Until recently, I was most familiar with Steven Pressfield as the author of The Legend of Bagger Vance, though he has written a number of other well-received books. And then a year ago, I ran across The War of Art. Curious, since I’d just finished The Art of War, I started reading and found myself drawn into a world that I quickly recognized as my own.
“It’s not the writing part that’s hard.
What’s hard is sitting down to write.”
“Most of us have two lives. The life we live, and
the unlived life within us. Between the two lies Resistance.”
Pressfield’s thesis is that we all have something within us that both seeks and runs from expression. The book is written expressly for creatives, but even a cursory read reveals that it applies to everyone who has a big goal or calling of some sort. Pressfield speaks specifically to divinely-inspired genius, and the latter part of the book delves into the role of the divine in genius and talent. Whatever the source of this talent, however, Pressfield’s focus and his brilliance lies in explaining the role of Resistance and how to recognize and ultimately vanquish it.

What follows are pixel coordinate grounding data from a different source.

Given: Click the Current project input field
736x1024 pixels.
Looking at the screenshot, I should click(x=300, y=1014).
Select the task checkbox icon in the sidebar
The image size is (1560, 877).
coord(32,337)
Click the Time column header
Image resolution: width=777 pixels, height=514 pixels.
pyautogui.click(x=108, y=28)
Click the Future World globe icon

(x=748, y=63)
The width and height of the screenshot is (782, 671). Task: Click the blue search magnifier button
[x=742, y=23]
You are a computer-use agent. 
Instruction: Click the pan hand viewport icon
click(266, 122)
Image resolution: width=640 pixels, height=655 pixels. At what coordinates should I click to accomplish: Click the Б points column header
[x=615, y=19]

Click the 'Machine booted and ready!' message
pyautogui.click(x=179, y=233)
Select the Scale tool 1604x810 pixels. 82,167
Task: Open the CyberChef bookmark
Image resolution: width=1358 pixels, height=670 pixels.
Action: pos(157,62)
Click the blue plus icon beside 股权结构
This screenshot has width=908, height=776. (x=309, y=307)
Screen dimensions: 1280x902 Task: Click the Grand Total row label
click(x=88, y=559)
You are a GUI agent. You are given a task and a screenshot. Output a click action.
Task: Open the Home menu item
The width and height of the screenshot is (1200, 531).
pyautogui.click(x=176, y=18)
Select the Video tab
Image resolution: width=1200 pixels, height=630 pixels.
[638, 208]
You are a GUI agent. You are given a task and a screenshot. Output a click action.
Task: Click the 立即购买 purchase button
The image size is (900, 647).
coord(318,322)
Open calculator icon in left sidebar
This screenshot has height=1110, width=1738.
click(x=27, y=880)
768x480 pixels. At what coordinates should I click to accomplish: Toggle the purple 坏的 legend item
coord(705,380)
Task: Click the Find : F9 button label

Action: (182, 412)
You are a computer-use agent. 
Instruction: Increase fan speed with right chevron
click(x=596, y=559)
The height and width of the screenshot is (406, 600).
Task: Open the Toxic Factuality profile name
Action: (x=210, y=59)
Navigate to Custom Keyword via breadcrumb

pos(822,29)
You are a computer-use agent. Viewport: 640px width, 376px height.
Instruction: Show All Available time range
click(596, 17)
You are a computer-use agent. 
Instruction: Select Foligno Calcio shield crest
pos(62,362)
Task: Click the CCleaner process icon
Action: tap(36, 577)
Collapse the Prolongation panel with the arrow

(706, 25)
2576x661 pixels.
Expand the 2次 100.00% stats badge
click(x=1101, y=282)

Pressfield defines Resistance as “the enemy within”, a “repelling force” that “prevents us from doing our work”. Resistance comes in many forms: procrastination, personal drama, and “plausible, rational justifications for why we shouldn’t do our work”. As I read, it became clear to me that “our work” refers equally to writing or any other form of art and to the work of practicing law, including building a book of business.
In The War of Art, Pressfield introduces the pro, meaning one who combats Resistance and is determined to do the work. The pro knows that “if he caves in today, no matter how plausible the pretext, he’ll be twice as likely to cave in tomorrow. The professional knows that Resistance is like a telemarketer; if you so much as say hello, you’re finished. The pro doesn’t even pick up the phone. He stays at work.” In Turning Pro, Pressfield further distinguishes the amateur from the pro and offers insight into making the shift.
The concept of Resistance (and Pressfield’s specific identification of its dangers) prompted me to read The War of Art through a lawyer’s eyes. As I did, I discovered that Pressfield describes almost every one of the key mistakes I see among would-be rainmakers. For example:
- Would-be rainmakers often plunge headfirst into activity, frantically doing everything that seems like it might lead to new business. Pressfield identifies the cause of this hyperactivity as Resistance: ”Resistance gets us to plunge into a project with an overambitious and unrealistic timetable for its completion. It knows we can’t sustain that level of intensity. We will hit the wall. We will crash.” Instead of the pedal-to-the-metal approach, he counsels, look on the work as a marathon, and prepare for the long haul.
- Likewise, engaging in over-the-top activity leaves little time for study and developing skills. Like firing up a new gadget without reading any of the instructions, jumping from one activity to another can yield superficial success but will never lead to the level of success that results from truly mastering skills. ”The professional dedicates himself to mastering technique not because he believes technique is a substitute for inspiration but because he wants to be in possession of the full arsenal of skills when inspiration does come.”
- Fear can paralyze the aspiring rainmaker, resulting in too much planning and little, if any, action. We lawyers don’t often talk about fear in a professional setting, but the truth is that stepping up to build a book of business can arouse fears of saying or doing the wrong thing, looking dumb, seeming pushy or desperate, being rejected, being perceived as unprofessional, and so much more. Preparation can reduce some of those fears, but as Pressfield observes, anyone who succeeds in doing the work “knows that once he gets out into the action, his fear will recede and he’ll be okay.” The only way out of fear is to move through it.
What’s in it for lawyers? The War of Art and Turning Pro both address a problem that often goes unaddressed in the business literature. Self-sabotage is rampant, and Pressfield nails both the why and the solution in his description of Resistance.
While you may not feel that your practice rises to the level of a calling, committing fully to becoming a rainmaker (through study, planning, and action) requires deep dedication to the goal and a compelling reason to continue despite the inevitable setbacks and difficulties. Success requires conquering Resistance.
Nearly every successful author adheres to the discipline of daily writing. Even if the writing for the day is dreadful, the act of writing makes the flashes of inspiration possible.
Parallels exist for every pursuit you might imagine. In the context of business development, daily activity ensures that something happens each day. On some days, that something may be fairly meaningless, but showing up and doing the work every single day creates the opportunity to be in the right place at the right time to meet a key contact or to have a conversation with a potential client just after an unmet legal need has popped up.
The War of Art and Turning Pro are poetic, juicy books that might be best consumed on vacation or over a glass of wine. They speak to the mind, but they influence the heart. Having read the books, you will be better able to identify and combat Resistance. You’ll also find yourself inspired by the drama that Pressfield describes. Although the books are somewhat light on step-by-step “how to” instructions, you’ll find gems throughout.